(Work instructions) Report every line of the listing below that contains the word "Toggle", copying each line in full.

(Records for this task)
———

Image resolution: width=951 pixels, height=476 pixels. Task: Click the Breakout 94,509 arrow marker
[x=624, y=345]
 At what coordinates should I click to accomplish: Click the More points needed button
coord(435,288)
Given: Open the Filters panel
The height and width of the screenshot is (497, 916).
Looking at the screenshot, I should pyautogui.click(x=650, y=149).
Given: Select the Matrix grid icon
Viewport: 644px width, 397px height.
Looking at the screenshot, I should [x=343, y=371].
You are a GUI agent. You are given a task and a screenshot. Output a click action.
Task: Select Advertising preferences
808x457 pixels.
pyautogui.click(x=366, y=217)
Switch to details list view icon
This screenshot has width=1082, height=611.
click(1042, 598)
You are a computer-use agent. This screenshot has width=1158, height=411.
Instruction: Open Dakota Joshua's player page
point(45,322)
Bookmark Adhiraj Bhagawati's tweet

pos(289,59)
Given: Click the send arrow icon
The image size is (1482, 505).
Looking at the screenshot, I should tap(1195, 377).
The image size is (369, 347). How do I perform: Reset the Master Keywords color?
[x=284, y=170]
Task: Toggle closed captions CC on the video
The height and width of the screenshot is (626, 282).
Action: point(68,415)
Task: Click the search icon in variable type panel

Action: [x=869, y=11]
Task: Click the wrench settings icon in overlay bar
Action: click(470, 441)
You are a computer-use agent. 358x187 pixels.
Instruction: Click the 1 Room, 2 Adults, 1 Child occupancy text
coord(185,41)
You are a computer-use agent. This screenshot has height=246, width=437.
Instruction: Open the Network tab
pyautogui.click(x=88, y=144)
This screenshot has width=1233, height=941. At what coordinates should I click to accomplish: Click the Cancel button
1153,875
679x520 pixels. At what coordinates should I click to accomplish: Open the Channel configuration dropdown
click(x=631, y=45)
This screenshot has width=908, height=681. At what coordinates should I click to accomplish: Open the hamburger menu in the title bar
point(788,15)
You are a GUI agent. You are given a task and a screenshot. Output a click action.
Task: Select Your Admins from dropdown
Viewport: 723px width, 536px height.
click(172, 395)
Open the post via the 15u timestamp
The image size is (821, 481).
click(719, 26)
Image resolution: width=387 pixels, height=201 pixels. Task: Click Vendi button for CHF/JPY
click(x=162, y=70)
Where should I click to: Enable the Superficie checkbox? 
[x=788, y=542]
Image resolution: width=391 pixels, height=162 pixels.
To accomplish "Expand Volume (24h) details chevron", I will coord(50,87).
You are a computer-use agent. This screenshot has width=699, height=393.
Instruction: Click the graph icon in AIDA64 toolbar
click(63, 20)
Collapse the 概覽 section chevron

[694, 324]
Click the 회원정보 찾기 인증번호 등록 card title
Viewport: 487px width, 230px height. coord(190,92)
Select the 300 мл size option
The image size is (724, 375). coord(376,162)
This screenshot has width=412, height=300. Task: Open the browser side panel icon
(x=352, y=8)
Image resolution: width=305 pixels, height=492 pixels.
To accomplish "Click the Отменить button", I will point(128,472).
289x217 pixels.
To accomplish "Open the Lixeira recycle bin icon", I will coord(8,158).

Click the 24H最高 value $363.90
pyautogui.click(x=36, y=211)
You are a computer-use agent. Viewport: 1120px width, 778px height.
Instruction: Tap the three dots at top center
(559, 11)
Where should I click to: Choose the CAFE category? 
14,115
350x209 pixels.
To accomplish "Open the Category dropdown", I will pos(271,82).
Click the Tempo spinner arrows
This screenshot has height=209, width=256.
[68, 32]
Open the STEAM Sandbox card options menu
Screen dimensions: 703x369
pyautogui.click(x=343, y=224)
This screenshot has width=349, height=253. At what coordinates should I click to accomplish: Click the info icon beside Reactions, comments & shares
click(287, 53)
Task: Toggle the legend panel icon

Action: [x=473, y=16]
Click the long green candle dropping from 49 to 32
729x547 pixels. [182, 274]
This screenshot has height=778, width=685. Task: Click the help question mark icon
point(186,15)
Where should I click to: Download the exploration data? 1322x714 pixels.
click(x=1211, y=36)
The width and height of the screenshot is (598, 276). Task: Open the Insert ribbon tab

———

(Problem solution)
Task: Toggle closed captions CC on the video
Task: Toggle the legend panel icon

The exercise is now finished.